Those of us uninitiated into the patois of medical statistics are prone to misunderstandings. If these misunderstandings were “academic” then we might approach them with a leisurely attitude. But often decisions are thrust upon us without warning and the medical literature and physicians do not commonly translate the statistics in a readily comprehensible way. Our decisions may reflect regrettable choices with haunting consequences.
We have two threshold issues: (1) the reliability of the statistics in light of their purposes and (2) the degree of clarity in the presentation of the statistics.
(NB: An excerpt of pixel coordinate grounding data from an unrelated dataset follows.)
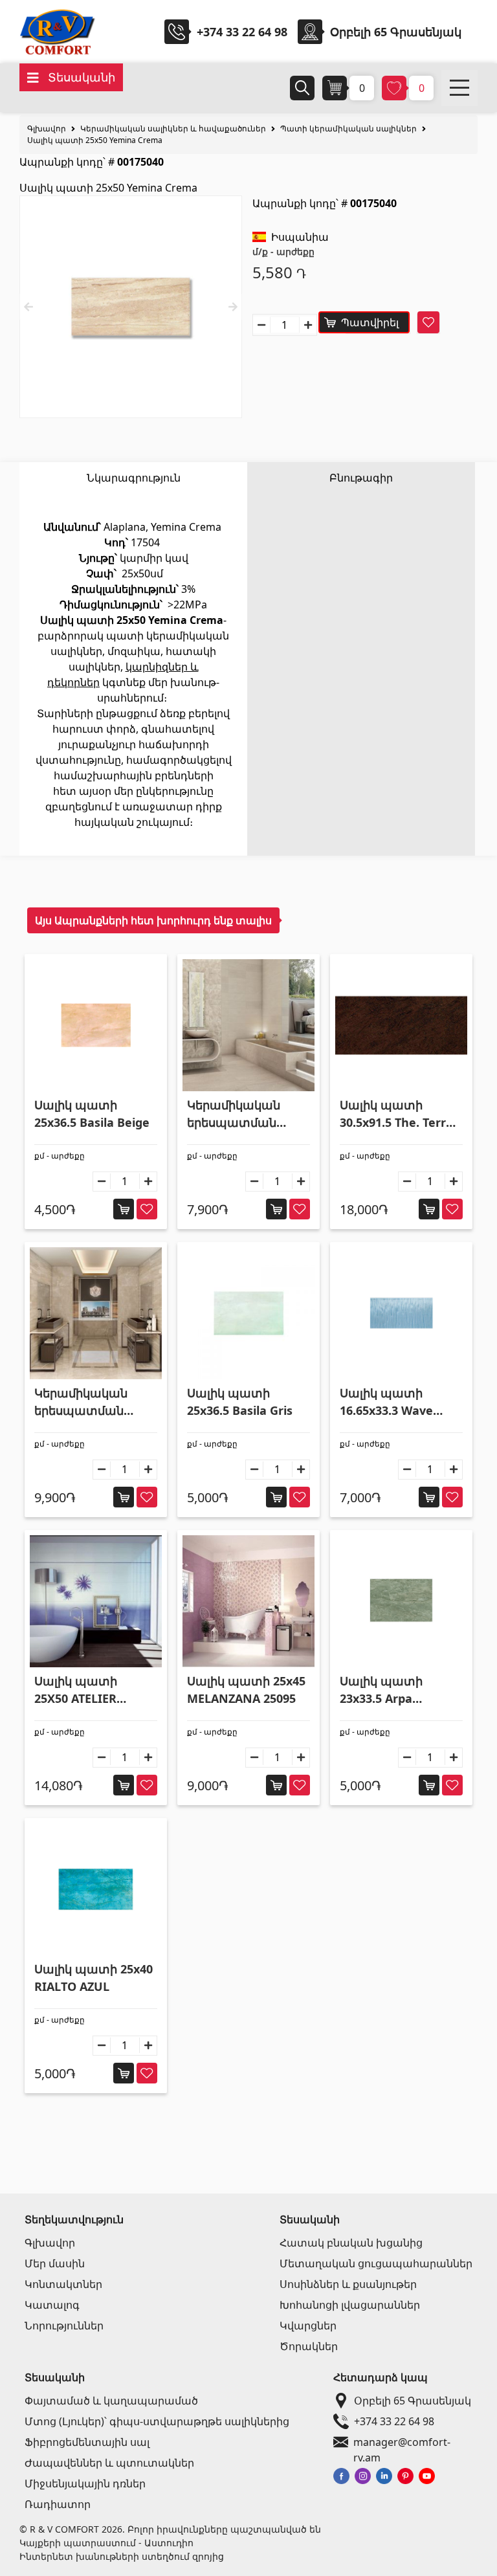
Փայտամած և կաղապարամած (111, 2400)
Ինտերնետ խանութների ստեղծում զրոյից (121, 2556)
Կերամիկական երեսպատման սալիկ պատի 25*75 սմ (245, 1114)
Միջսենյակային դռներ (85, 2483)
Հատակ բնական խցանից (351, 2243)
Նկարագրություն (134, 478)
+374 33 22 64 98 (242, 31)
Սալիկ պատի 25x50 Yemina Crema (94, 140)
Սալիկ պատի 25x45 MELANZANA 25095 (246, 1689)
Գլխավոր (46, 128)
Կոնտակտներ (63, 2284)
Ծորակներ (309, 2346)
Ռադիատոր (58, 2504)
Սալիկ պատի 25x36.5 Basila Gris (240, 1401)
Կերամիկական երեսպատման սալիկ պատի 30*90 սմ (92, 1402)
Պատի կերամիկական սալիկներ (348, 128)
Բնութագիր (361, 478)
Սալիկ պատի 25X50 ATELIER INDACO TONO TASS (91, 1690)
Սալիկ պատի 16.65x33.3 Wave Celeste (386, 1402)
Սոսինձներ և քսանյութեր (348, 2284)
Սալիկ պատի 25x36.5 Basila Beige (91, 1113)
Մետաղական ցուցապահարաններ (376, 2263)
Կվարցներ (308, 2325)
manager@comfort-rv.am (401, 2442)
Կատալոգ (52, 2305)
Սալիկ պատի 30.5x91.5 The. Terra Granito (396, 1114)
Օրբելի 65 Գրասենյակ (412, 2400)
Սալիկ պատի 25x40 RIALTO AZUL (93, 1977)
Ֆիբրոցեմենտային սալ (87, 2442)
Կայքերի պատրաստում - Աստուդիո (106, 2543)
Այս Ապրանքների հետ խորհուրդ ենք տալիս (153, 920)
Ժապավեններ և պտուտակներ (109, 2463)
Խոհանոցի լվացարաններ (350, 2305)
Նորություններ (64, 2325)
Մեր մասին (55, 2263)
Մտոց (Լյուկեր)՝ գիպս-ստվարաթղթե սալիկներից (157, 2421)
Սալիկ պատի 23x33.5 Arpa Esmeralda (381, 1690)
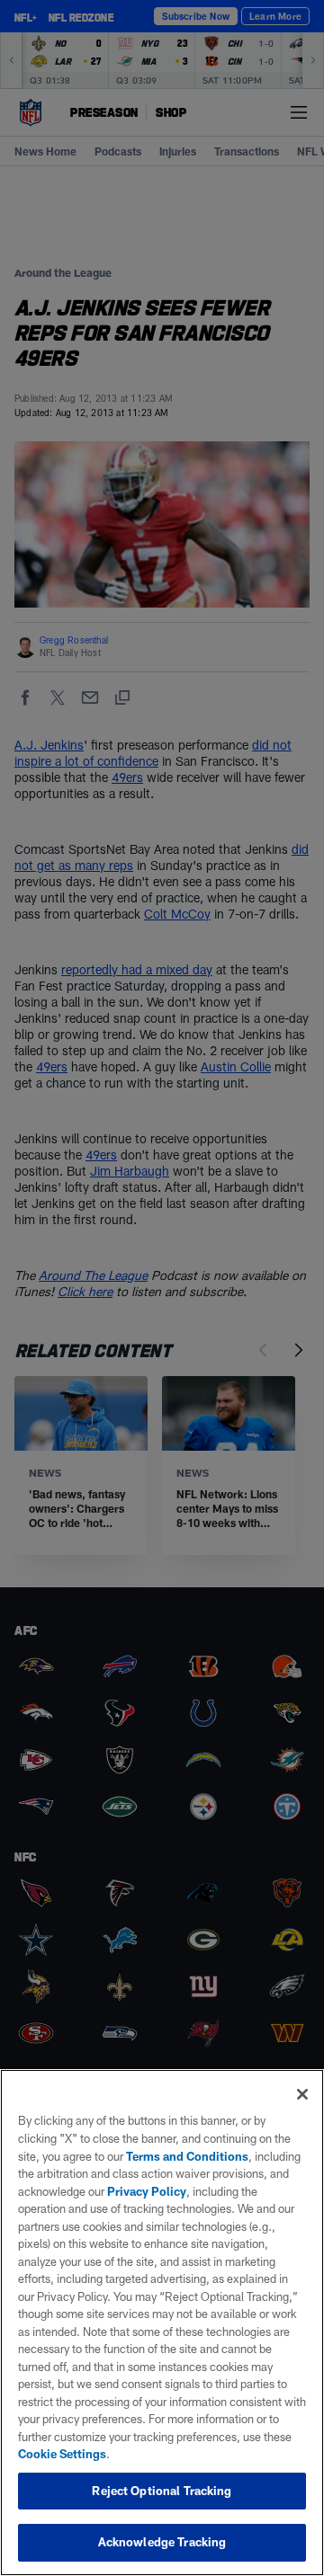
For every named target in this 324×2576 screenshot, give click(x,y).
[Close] (302, 2094)
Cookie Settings (62, 2454)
As to the first point, let’s take as a given the soundness of the underlying studies and data collections. This leap glosses over critical issues but these are not our immediate concerns. One caveat: even the most elaborate and precise data sets, presented in elegant math, rest on simple premises that are commonly presented as givens and as non-controversial – in other words, biases and choices cloaked in the (falsely) reassuring neutrality of numbers.
We transition.
How often are averages presented with no articulation as to whether they represent the median, mode or mean? Large issue loom in the choice. One outlier skews the mean. Scatter leaves the median, without more, meaningless. And so forth. Opaqueness lurks around risk statistics: are they measuring absolute or relative risk? Is a 50% risk reduction a reduction of an underlying risk of .00001% or a “real” reduction? Should adjustments be made for “priors” within a Bayesian methodology? We could go on and on.
Even laymen with moderate understandings of statistics cannot divine clarity where the assumptions and methodology are unarticulated.
Just as data collections grow exponentially so does public access to the data. But without a plain English explanation of what the statistics mean, we risk costly and regrettable opportunities to guide our choices and the patient, family and society pay dearly for this lack of clarity.